Trathony Griffin and Michael Godwin worked for Astro Moving and Storage Co. Astro has a contract with Allied Van Lines, Inc. pursuant to which Astro provides moving and storage services to Allied. That contract prohibits Astro from using any workers who have been convicted of a crime on any assignment for Allied.
Astro conducted background checks on Mr. Griffin and Mr. Godwin, which revealed that they had both previously been convicted of crimes. As a result, it fired both of them.
Mr. Griffin and Mr. Godwin sued Astro, Allied and Allied’s parent company, Sirva Inc., claiming all three companies discriminated against them in violation of the NYSHRL. Allied and Sirva eventually filed a motion for summary judgment, asking the trial court to dismiss the claims against them on the basis that they were not Mr. Griffin or Mr. Godwin’s “employer,” and thus could not be liable for the alleged discrimination.
The trial court granted the motion, finding that Astro rather than Allied and Sirva were Mr. Griffin and Mr. Godwin’s employer. Mr. Griffin and Mr. Godwin appealed to the Second Circuit Court of Appeals.

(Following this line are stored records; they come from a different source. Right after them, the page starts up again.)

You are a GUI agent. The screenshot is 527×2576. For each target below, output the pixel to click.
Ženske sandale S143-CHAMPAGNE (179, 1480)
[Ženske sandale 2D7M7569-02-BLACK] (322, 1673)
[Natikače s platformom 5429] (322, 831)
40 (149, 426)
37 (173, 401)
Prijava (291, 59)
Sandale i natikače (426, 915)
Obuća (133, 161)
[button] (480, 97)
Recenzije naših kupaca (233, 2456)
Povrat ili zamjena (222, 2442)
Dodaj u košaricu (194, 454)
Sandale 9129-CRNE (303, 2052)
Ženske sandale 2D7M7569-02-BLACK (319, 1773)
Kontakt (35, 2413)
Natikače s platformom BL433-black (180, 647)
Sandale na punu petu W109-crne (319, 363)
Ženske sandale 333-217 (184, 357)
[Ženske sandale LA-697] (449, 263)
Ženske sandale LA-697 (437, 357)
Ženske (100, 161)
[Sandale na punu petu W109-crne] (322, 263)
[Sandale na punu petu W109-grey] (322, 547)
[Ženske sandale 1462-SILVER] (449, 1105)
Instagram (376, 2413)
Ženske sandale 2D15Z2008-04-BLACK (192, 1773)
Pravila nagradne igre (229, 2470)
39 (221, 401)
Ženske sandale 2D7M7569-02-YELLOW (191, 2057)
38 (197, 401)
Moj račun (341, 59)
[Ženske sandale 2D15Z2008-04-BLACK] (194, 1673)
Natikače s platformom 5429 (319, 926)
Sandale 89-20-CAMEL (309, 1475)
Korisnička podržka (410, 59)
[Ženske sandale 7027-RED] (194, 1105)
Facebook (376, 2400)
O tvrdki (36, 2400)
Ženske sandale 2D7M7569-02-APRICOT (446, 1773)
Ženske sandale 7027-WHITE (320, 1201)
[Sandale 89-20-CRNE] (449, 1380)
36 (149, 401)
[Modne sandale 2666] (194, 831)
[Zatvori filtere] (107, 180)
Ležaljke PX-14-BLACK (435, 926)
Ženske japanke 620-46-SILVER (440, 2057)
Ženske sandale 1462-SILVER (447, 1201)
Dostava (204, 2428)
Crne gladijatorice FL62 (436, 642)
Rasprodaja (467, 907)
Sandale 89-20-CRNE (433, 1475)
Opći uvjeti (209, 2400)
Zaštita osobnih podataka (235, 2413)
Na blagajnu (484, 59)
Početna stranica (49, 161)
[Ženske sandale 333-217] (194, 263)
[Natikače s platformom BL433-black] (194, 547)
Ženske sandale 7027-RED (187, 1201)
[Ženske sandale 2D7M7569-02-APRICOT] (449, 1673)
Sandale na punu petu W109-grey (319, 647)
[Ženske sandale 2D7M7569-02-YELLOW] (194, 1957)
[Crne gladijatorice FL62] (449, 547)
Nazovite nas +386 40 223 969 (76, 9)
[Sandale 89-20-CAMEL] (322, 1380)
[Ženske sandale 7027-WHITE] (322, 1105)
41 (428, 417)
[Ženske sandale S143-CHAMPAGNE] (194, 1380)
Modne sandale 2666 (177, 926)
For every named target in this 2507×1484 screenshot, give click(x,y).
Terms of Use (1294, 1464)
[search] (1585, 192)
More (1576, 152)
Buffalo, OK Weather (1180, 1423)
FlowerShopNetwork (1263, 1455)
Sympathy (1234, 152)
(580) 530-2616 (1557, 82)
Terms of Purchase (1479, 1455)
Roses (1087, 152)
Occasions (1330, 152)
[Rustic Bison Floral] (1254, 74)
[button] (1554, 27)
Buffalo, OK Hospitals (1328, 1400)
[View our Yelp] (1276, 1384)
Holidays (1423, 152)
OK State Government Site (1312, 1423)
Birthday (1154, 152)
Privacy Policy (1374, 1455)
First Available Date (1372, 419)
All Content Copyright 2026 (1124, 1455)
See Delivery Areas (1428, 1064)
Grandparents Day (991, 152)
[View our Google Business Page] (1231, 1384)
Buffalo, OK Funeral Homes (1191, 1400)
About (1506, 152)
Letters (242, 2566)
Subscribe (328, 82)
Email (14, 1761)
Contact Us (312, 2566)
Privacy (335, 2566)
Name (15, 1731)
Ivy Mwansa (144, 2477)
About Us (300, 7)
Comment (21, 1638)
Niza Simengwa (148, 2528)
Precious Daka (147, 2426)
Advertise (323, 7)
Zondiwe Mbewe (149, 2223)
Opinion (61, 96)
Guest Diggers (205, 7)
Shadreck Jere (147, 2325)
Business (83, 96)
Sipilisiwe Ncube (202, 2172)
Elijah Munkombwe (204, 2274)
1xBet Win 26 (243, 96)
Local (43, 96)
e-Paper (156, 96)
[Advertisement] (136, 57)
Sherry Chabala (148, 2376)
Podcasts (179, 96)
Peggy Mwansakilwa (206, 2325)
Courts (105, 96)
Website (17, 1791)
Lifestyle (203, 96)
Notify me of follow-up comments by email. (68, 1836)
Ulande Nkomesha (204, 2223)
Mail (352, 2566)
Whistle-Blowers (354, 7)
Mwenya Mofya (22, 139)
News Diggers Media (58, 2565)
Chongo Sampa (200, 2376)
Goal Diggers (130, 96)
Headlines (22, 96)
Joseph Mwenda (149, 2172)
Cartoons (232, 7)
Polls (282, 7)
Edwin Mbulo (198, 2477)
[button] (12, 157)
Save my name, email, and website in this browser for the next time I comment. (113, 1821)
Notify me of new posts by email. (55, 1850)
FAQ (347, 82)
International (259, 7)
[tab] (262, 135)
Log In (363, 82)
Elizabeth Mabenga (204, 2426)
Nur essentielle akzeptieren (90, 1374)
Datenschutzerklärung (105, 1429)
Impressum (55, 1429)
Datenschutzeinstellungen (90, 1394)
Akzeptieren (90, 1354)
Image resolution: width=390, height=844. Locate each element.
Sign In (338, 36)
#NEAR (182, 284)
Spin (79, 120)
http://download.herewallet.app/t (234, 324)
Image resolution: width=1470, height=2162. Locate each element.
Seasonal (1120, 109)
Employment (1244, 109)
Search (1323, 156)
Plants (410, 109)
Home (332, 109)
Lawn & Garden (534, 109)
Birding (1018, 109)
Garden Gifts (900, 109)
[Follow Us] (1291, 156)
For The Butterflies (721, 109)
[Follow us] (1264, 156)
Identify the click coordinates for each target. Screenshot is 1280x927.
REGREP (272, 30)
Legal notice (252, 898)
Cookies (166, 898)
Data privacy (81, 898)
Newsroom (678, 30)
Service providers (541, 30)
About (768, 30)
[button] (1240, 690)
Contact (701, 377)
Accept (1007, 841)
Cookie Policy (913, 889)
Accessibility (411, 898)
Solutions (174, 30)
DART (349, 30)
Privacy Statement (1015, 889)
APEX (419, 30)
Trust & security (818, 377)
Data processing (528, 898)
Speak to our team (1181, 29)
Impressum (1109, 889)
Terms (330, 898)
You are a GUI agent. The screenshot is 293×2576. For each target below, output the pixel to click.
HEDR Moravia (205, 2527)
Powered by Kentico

Before ruling, the Second Circuit asked three questions to New York State’s highest court, the Court of Appeals. Those questions boiled down to: (1) whether only an employer can be liable for discrimination based on a criminal conviction; (2) how to determine whether someone is an “employer” for that purpose; and (3) whether the NYSHLR’s aiding and abetting provision apply to non-employers.
The New York Court of Appeals answered yes to the first question.
In response to the second question, the Court of Appeals indicated that determining whether a party is an “employer” for purposes of discrimination based on a claim of criminal conviction primarily depends on whether the party has the power to control the worker’s conduct. However, it listed three other relevant factors, namely whether the party (1) hired the worker, (2) pays the worker for his/her service, and (3) has the right to terminate the worker.
Finally, with respect to the third question, the Court of Appeals ruled that a non-employer can be held liable for aiding and abetting discrimination against an individual with a criminal conviction. In the process, it made it clear that this provision should be interpreted broadly and can include parties that are outside of New York State.
Accordingly, in Griffin v. Sirva Inc. the Second Circuit vacated the trial court’s order dismissing the claims against Allied and Sirva, and remanded the case so the lower court can rule again in light of the Court of Appeals’ answers.